Archie thought that the sisters had lived through the best of times, even if those times had included the Second World War.
Most importantly, the sisters taught Archie how to live life by their philosophy, which they in turn had borrowed from a fictional alley cat called Mehitabel. The Archy and Mehitabel books by Don Marquis that the sisters had enjoyed in their childhood became some of their great-nephew’s favourites too.
“One must be toujours gai, Archie, toujours gai.”
“Toujours gai” was Mehitabel’s motto and now it was theirs. It meant remembering there was no room in life for gloom or self-pity. Every opportunity for fun must be seized with both paws.
When Archie decided that he was actually toujours gay, the sisters were perfectly pleased about it and helped him navigate the delicate task of informing his parents, whom he rightly suspected would be less relaxed. He felt the sisters had saved him from years of parental estrangement with their careful intervention. For that alone he would always love Penny and Josephine dearly. He vowed to be there for them just as they had been there for him.
Chapter Three
That late April day in Sloane Square, post–Peter Jones debacle, Archie knew that what he had planned as a quick lunch was unlikely to be over before five. It was impossible to have a quick lunch at Colbert. After the sisters had both ordered steak frites with extra frites—they may have looked birdlike but their appetites were anything but, unless you were thinking “herring gull”—Archie excused himself from the table to call his assistant. Archie had his own gallery now and was considered an authority on the official war artists of World War Two. Once he’d given instructions to divert any calls for the rest of the day, he returned to the table and settled down for a lazy afternoon.
It was Josephine who asked the question this time.
“So, Archie, what excitements do you have for us today?”

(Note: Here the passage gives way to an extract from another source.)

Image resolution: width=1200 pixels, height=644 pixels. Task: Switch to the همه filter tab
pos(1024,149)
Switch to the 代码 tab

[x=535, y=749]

It was the question the sisters always asked. Excitements was their term for any sort of social engagement and since Archie had somehow become their de facto manager, it was up to him to provide them. Sometimes it filled Archie with dread, hearing those words, when he didn’t have anything to offer or when he suspected that the excitements he did have planned wouldn’t cut the mustard. As two of a fast-dwindling number of Second World War veterans, the sisters were always in demand for speaking engagements but Archie knew they were both bored stiff of talking to university students and pedantic history buffs.
“Always the same bloody questions,” Penny would sigh. Sometimes within earshot of the unhappy questioner.
Penny in particular was dangerous when uninterested. Just the previous week, when a boy of eleven asked the sisters, as often happened at a school talk, “Did you ever kill anyone?” Penny had responded, “I could tell you but then I’d have to kill you too,” with such a cold look in her eyes that for a moment she even had Archie believing she could be a stone-hearted assassin.
Thank goodness that, today, Archie was sure he had an excitement worth getting excited about.
“Well, as I was saying to the nice young lady in Peter Jones . . . ” Young lady? She was almost certainly a decade older than he was. “You’ve both been invited to take part in the VE Day service at the Royal Albert Hall. Prince Charles and the Duchess of Cornwall will be in attendance.”
“Those two again?” Penny scoffed. “Given how few of us there are left these days, you’d think they would roll out Her Maj.”
“She is getting on a bit,” said Josephine, who was older than The Queen by two years.
“That’s true,” Penny agreed. “All the same. It could be our last time.”